Chi vola sulle ali dell'entusiasmo è invece l'inarrestabile Biellese (46 punti). I lanieri, reduci dal netto 3-0 sul Derthona, asfaltano il povero Celle Varazze con un tennistico 6-1. Una goleada corale, inaugurata da Brancato, proseguita dal solito Naamad (a segno in tre delle ultime quattro gare), impreziosita dalla doppietta di Finizio e chiusa dai sigilli di Graziano e Bottone. Inutile il momentaneo gol della bandiera di Donaggio su rigore: la Biellese irrompe prepotentemente in top 5. Subito dietro, scalpita il Varese (45): basta un guizzo di Sovogui al 13' per espugnare Asti (0-1) e inanellare la seconda vittoria consecutiva di "corto muso".


Continua il momento magico della Sanremese, che aggancia il Saluzzo a quota 38. A farne le spese è il fanalino di coda Novaromentin. Una partita pazza finita 2-3: Nguegang apre le danze, ma è ancora una volta Djorkaeff a mettere la firma (terzo gol nelle ultime quattro giornate per lui). Il timbro di Mbakogu alla mezz'ora della ripresa rende inutile l'orgogliosa rimonta tentata dai padroni di casa con Foresta e Martiner.


Mai come quest'anno, la griglia per evitare l'inferno (ultime due retrocesse direttamente, dal terzultimo al sestultimo posto costrette agli spareggi) è incandescente. Il tonfo del Novaromentin (fermo a 20 punti) suona quasi come una resa: a -5 dalle rivali più vicine e con 7 partite rimaste, serve un miracolo sportivo. Disastroso anche il momento del Celle Varazze (25 punti), agganciato al penultimo posto da un Asti incapace di reagire contro il Varese.

I veri scossoni arrivano però dalle vittorie pesantissime di chi rincorre. La Lavagnese batte l'Imperia 2-1 risolvendo la pratica in soli venti minuti con D'Antoni e Battistini (inutile la rete di Busato), salendo a 26 punti. Soprattutto, si registra l'eroica resurrezione del Club Milano (26). Dopo quattro sconfitte di fila e ben 13 reti incassate, i milanesi compiono il blitz in casa del Gozzano (29): Acella e Vedovati rendono vano il momentaneo vantaggio di Pavesi, tirando il Club Milano fuori dalle sabbie mobili dirette. Il Gozzano, di contro, si fa risucchiare pericolosamente verso il basso.

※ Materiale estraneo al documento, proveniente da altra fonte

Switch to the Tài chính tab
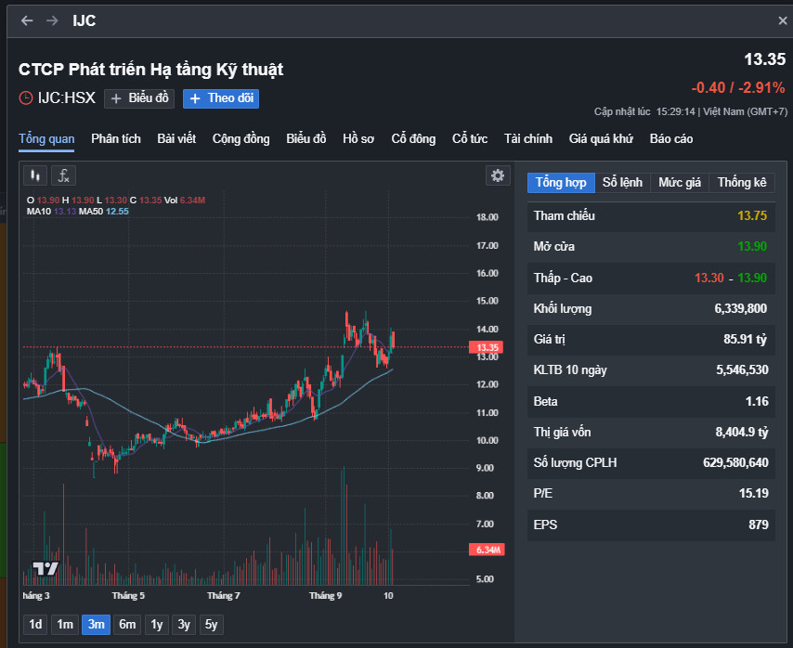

Infine, boccata d'ossigeno vitale per la Cairese (32), che affossa il Derthona (31) nello scontro diretto: il 2-0 matura tutto nel finale, grazie all'uno-due micidiale di Spatari e Jebbar, condannando i piemontesi, alla terza sconfitta nelle ultime quattro uscite, a guardarsi terrorizzati alle spalle. A 21 punti dal termine, la matematica non condanna ancora nessuno né incorona vincitori. Ma i margini sono ormai ridotti all'osso. Il prossimo turno dovrà dirci se Ligorna e Vado riprenderanno a correre a braccetto, se la lanciatissima Biellese saprà reggere i ritmi d'alta quota, e soprattutto chi, in quella polveriera che è diventata la zona retrocessione, avrà i nervi abbastanza saldi per non precipitare in Eccellenza.